This was always the Thatcher way. Run something down deliberately, then when everybody notices set the crosshairs on your desired scapegoat and feed the mob. Yes there are bad teachers, just as there are bad plumbers, doctors, writers, fathers - you get the point. To make them what's wrong with schools is pure, cynical bastard expediency. I'm always amused at the number of people convinced that teaching is a cushy job. None of them ever thought about joining the ranks of these apparently well-fattened bludgers, and you have to ask yourself why. The why is that they know they're talking out their arse and wouldn't want to spend 10 minutes in a classroom.

The solutions to the perpetual crises in education from the Thatcherites (including Julie and Kevin, on this one) is also always the same.

...Ms Gillard told the Herald the Government welcomed the fact that the website would empower parents...

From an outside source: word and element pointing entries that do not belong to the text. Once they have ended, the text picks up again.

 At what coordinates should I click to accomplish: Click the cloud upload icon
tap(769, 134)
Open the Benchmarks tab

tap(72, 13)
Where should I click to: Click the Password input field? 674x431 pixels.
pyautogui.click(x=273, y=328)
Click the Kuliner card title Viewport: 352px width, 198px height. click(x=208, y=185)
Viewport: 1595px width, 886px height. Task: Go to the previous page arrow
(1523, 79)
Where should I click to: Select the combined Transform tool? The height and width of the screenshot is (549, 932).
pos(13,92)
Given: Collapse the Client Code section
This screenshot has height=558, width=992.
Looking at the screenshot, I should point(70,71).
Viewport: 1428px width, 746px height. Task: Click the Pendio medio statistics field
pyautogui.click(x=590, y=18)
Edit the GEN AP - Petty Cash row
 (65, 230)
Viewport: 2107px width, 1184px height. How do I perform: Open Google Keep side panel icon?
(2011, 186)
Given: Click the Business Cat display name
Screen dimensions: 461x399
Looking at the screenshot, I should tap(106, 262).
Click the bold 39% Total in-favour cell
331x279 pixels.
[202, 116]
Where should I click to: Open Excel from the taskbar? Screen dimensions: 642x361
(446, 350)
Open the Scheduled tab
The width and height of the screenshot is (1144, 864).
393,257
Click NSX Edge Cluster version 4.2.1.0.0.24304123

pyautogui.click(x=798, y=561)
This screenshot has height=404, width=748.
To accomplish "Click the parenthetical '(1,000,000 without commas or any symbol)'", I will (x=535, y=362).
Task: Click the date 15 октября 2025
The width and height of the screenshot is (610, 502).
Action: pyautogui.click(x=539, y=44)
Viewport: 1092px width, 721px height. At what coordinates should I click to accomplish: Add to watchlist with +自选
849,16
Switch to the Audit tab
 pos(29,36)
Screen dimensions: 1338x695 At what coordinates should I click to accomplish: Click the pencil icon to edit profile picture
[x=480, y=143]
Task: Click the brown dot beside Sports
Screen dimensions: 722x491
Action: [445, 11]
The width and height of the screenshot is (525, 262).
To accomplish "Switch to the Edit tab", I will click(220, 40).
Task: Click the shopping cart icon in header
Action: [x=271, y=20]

There it is, how lovely. Empowering. Giving the power back to the individual. Stick it to the man. The individual, that mythical creature who supposedly always knows best. I've been on about individuals here before and won't again now, but the stupidity of thinking there is such thing as a sacred individual is easily seen if you think about it for about 10 seconds. The conservatives want to take it to the institutional level and give ultimate power to the 'local' level too - make the school a little world-unto-itself with a school board lorded over by the loudest opinionated twits in the local community. (Neither side of politics has much of a clue on this one, they both love the fiction of the individual and the group.)

Insult to injury with Julia though is how the MBAs in her department have won the day and grafted on all the vacuous rubbish about targets and indicators. I've also criticised that thinking here before and won't again.

So if posse after posse of opinionated windbag parents don't do you in as a teacher, meeting the 'performance targets' certainly will. Let's get some of the whingers into the classroom to do the much better job they so obviously could do.

[Oh and why was Samuel Marsden up there? Well he was partial to having recalcitrants flogged. If I still taught I'd choose that over meeting performance targets.]